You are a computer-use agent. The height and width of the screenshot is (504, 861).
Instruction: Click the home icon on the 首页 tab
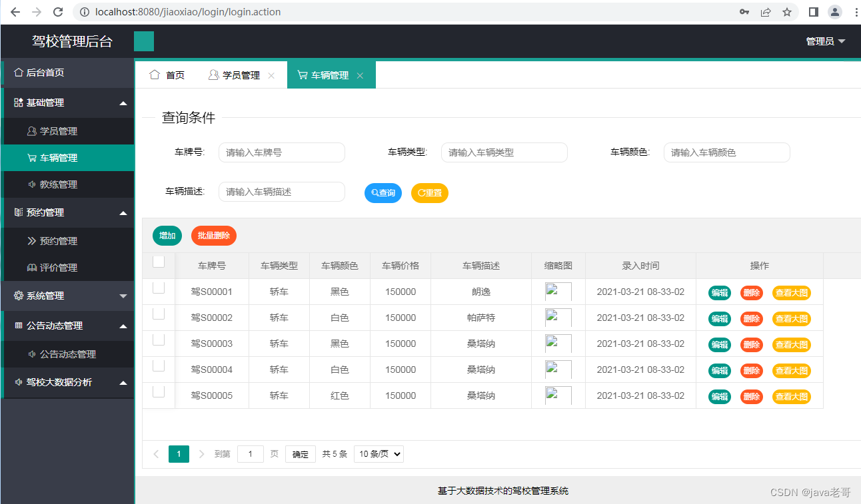click(154, 75)
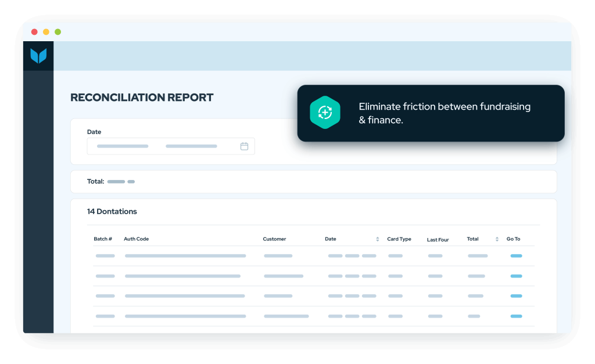Click the Card Type column header
The image size is (595, 364).
point(399,239)
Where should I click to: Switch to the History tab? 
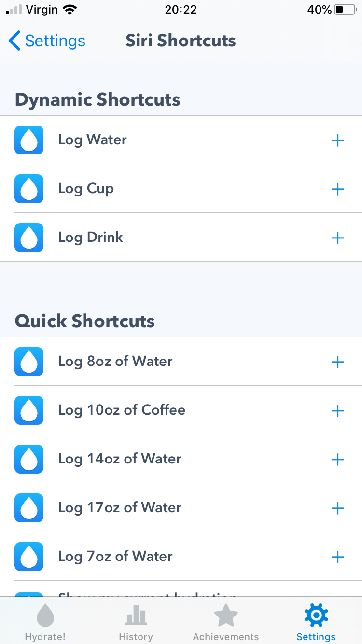coord(136,623)
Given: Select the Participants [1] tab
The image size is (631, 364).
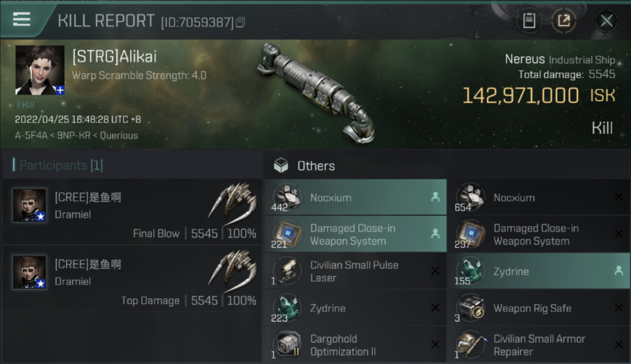Looking at the screenshot, I should pos(58,165).
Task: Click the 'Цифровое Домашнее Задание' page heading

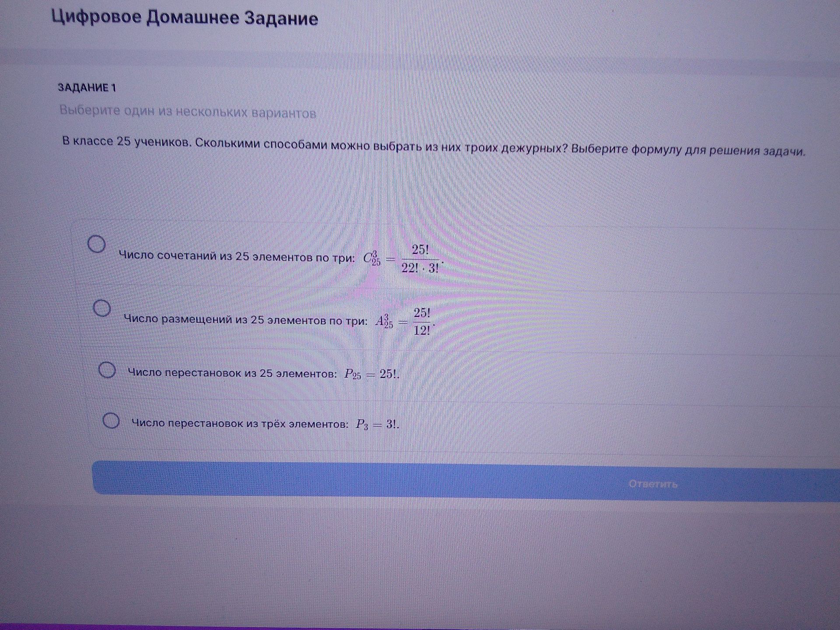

EXERCISE REQUIREMENTS ->
Reproduce each record above by retyping it exactly; omit all images.

TASK ANSWER ->
You are a computer-use agent. The height and width of the screenshot is (504, 861).
Instruction: Click the home icon on the 首页 tab
click(154, 75)
Click the Card Type column header
The image size is (595, 364).
point(399,239)
Where should I click to: Switch to the History tab? 
coord(136,623)
Given: Select the Participants [1] tab
The image size is (631, 364).
Looking at the screenshot, I should pos(58,165).
Task: Click the 'Цифровое Домашнее Задание' page heading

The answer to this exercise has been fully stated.